EXERCISE DIRECTIONS — Please print, word for word, the rows that start with the line containing "In order to click on window-title: Identificación" and continue through the line containing "coordinates (882, 5).", including both of those lines.

[Records drawn from a data source]
________________

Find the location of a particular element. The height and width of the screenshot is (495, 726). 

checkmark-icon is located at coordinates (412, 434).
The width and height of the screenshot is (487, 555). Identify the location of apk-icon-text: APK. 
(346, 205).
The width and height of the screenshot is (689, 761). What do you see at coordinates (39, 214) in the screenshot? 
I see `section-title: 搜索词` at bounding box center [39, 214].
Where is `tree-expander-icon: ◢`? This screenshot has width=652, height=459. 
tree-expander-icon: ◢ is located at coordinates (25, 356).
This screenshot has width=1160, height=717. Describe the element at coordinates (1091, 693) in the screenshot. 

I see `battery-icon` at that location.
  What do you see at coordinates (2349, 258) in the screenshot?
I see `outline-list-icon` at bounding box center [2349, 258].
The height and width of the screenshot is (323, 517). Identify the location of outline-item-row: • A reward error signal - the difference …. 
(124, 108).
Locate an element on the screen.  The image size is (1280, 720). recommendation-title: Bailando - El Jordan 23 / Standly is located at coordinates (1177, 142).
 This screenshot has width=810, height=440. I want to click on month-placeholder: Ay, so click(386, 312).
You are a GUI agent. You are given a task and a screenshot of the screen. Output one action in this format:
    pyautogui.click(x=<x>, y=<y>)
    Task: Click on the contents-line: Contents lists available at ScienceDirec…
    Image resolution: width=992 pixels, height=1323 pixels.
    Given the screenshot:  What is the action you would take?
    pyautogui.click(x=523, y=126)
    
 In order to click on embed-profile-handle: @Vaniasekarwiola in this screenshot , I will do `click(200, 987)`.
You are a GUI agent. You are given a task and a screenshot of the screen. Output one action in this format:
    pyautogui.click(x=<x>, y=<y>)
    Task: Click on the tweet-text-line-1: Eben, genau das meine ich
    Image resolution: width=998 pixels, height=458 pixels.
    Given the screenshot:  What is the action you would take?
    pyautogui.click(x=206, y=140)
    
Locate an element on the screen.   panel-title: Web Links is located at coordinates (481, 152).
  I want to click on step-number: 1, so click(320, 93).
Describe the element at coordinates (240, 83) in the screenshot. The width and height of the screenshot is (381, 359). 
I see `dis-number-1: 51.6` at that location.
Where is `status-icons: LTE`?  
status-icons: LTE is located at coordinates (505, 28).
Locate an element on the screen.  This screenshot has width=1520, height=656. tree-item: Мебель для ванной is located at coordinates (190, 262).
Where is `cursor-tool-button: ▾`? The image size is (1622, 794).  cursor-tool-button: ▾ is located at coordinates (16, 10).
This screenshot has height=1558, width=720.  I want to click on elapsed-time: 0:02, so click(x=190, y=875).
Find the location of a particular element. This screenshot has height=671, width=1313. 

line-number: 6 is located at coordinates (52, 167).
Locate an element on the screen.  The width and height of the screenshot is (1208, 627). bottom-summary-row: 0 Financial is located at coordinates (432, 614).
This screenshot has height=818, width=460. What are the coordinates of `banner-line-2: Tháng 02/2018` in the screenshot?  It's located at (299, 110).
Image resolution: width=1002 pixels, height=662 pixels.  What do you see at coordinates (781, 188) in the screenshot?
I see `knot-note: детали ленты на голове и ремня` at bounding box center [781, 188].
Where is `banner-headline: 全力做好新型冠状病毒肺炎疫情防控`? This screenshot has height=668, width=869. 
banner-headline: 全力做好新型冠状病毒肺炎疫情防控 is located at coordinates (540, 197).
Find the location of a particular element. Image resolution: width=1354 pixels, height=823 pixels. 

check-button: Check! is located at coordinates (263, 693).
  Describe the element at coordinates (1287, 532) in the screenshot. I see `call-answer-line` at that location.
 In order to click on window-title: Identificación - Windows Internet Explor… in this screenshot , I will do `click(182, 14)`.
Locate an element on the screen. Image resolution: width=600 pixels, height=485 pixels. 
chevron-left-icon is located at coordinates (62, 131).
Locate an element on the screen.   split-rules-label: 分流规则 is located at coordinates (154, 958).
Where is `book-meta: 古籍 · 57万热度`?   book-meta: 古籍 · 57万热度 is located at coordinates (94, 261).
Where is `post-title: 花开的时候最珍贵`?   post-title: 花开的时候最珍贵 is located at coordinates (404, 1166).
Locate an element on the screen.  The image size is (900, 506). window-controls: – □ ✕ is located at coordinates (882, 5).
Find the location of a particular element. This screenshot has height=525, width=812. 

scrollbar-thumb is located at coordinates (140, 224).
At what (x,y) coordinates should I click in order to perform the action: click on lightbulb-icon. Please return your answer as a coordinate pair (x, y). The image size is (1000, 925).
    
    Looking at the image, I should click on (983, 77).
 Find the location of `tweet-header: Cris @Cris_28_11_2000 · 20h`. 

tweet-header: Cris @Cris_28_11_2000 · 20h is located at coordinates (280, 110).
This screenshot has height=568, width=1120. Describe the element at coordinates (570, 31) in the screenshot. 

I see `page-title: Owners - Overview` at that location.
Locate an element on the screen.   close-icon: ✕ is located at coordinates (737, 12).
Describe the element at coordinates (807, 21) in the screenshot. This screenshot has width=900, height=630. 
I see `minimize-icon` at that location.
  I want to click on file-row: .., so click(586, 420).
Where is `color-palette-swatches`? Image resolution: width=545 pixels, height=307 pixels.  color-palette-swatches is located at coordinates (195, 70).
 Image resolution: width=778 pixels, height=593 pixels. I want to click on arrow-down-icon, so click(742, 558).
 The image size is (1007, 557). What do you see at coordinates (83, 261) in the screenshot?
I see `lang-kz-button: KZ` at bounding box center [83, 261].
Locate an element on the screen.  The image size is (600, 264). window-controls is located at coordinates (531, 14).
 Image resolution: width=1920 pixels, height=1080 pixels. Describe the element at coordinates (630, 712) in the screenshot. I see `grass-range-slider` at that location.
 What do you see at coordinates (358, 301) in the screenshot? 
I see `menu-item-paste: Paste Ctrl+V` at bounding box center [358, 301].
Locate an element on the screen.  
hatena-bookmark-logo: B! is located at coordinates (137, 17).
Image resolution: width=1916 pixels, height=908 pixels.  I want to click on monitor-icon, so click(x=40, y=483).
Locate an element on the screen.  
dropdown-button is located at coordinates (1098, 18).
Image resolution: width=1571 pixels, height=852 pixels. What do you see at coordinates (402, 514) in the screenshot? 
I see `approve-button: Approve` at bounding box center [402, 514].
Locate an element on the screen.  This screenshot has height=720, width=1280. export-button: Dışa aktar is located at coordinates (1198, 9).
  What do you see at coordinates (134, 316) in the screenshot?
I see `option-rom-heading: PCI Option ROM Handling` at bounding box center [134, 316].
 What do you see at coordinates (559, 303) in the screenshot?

________________

RESULT BELOW —
 In order to click on window-title: Identificación - Windows Internet Explor… in this screenshot , I will do `click(182, 14)`.
Locate an element on the screen. Image resolution: width=600 pixels, height=485 pixels. 
chevron-left-icon is located at coordinates (62, 131).
Locate an element on the screen.   split-rules-label: 分流规则 is located at coordinates (154, 958).
Where is `book-meta: 古籍 · 57万热度`?   book-meta: 古籍 · 57万热度 is located at coordinates (94, 261).
Where is `post-title: 花开的时候最珍贵`?   post-title: 花开的时候最珍贵 is located at coordinates (404, 1166).
Locate an element on the screen.  The image size is (900, 506). window-controls: – □ ✕ is located at coordinates (882, 5).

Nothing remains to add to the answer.